■ **WHAT THE TASK REQUIRES**
Please quote the passage on the Dolphins coaches word for word, beginning at "Studesville likes what" and stopping after "think of Rudock?".

■ **SUPPLIED PASSAGE**
──────────
Defensively, the same philosophy applies. As new defensive line coach Marion Hobby said: “Those guys have to be open-minded to doing different things and probably being multiple than anything.”

O’Shea wasn’t ready Friday to discuss skills of particular players on offense but said “there’s a lot to work with on this team. It’s exciting to look at the backs. It’s a group that has a lot of strengths. It’s a very exciting group because there are a lot of things these guys do very well. There are a lot of things we’ll be able to utilize.”

Asked if he plans to use Albert Wilson in the varied ways that Adam Gase utilized him, O’Shea said: “We are going to use every strength they have and utilize those.”

Running backs coach Eric Studesville, who was retained off last year’s staff, declined to answer directly when asked if Kenyan Drake warrants more than the 7.5 carries per game he averaged last season.

Studesville also declined to say whether he agrees with Gase that Drake’s negative runs put Miami at a disadvantage or whether he needs to change his style – which Drake said he won’t do. But he made clear he doesn’t want to curtail Drake’s big-play ability.

“How much can you change and how much you adjust, you take away what their God given ability is,” Studesville said, suggesting he doesn’t want to do anything to take away Drake’s explosiveness. “I hope that mentality is in all of my guys... want to make the big play. I don’t ever want them to [not think in those terms] … unless it’s third-and-1 and we’ll take that 2-yard gain every time. But I want them to think about big plays.”

Studesville said Drake never complained a single time about lack of carries.

“Kenyan did a great job and was trying to do everything he could to help us win games,” Studesville said. “He knows that happens a lot of different ways” - meaning catching and running the ball.”

Studesville likes what he saw in Kalen Ballage during his rookie season.

“He’s a big, physical body,” Studesville said. “He can run. He’s athletic. He’s got a lot of growth to do as far as seeing and recognizing things. His work ethic is tremendous. He’s got speed for a big man.”

Studesville said he did not known if impending free agent Frank Gore will be offered a new contract: “The biggest thing with Frank is let’s get Frank healthy and then we will cross all those other bridges.”

New Dolphins tight ends coach George Godsey coached Detroit Lions quarterbacks last year, meaning he worked closely with new Dolphins quarterback Jake Rudock, who was on the Lions practice squad last season after coach Matt Patricia opted instead to keep Matt Cassel as Matt Stafford’s backup.

So what does Godsey think of Rudock?

“He’s attentive. He’s very detailed, works hard. He’s going to be a good asset to bring in here. He’s competitive, so he’ll go out there and earn it on the field. He’s from down here, too, so that probably helps. I’m really anxious to see him again down here after last season.”
──────────
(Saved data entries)

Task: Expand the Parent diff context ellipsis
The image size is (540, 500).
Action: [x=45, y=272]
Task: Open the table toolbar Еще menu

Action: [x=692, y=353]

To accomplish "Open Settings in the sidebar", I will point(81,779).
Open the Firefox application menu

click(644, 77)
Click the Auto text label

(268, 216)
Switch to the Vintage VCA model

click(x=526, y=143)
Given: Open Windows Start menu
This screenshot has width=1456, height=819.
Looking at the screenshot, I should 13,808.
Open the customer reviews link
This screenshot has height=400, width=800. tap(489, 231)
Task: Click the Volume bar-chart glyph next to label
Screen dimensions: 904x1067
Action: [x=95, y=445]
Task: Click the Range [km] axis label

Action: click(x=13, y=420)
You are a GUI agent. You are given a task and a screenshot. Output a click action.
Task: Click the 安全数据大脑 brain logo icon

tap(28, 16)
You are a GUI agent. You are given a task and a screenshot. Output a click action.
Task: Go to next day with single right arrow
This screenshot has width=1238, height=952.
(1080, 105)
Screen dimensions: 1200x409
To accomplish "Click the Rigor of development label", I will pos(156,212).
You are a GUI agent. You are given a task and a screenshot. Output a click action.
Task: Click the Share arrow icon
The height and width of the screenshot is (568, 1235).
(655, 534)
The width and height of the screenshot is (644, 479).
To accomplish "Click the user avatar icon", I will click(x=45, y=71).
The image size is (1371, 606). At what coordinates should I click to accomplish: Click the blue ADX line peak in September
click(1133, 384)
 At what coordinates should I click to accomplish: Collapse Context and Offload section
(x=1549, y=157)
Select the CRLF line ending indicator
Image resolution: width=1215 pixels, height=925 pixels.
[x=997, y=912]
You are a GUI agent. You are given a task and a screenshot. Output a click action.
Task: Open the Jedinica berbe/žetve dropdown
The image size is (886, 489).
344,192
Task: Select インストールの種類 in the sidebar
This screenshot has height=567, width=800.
──────────
■ **RESPONSE AREA**
Studesville likes what he saw in Kalen Ballage during his rookie season.

“He’s a big, physical body,” Studesville said. “He can run. He’s athletic. He’s got a lot of growth to do as far as seeing and recognizing things. His work ethic is tremendous. He’s got speed for a big man.”

Studesville said he did not known if impending free agent Frank Gore will be offered a new contract: “The biggest thing with Frank is let’s get Frank healthy and then we will cross all those other bridges.”

New Dolphins tight ends coach George Godsey coached Detroit Lions quarterbacks last year, meaning he worked closely with new Dolphins quarterback Jake Rudock, who was on the Lions practice squad last season after coach Matt Patricia opted instead to keep Matt Cassel as Matt Stafford’s backup.

So what does Godsey think of Rudock?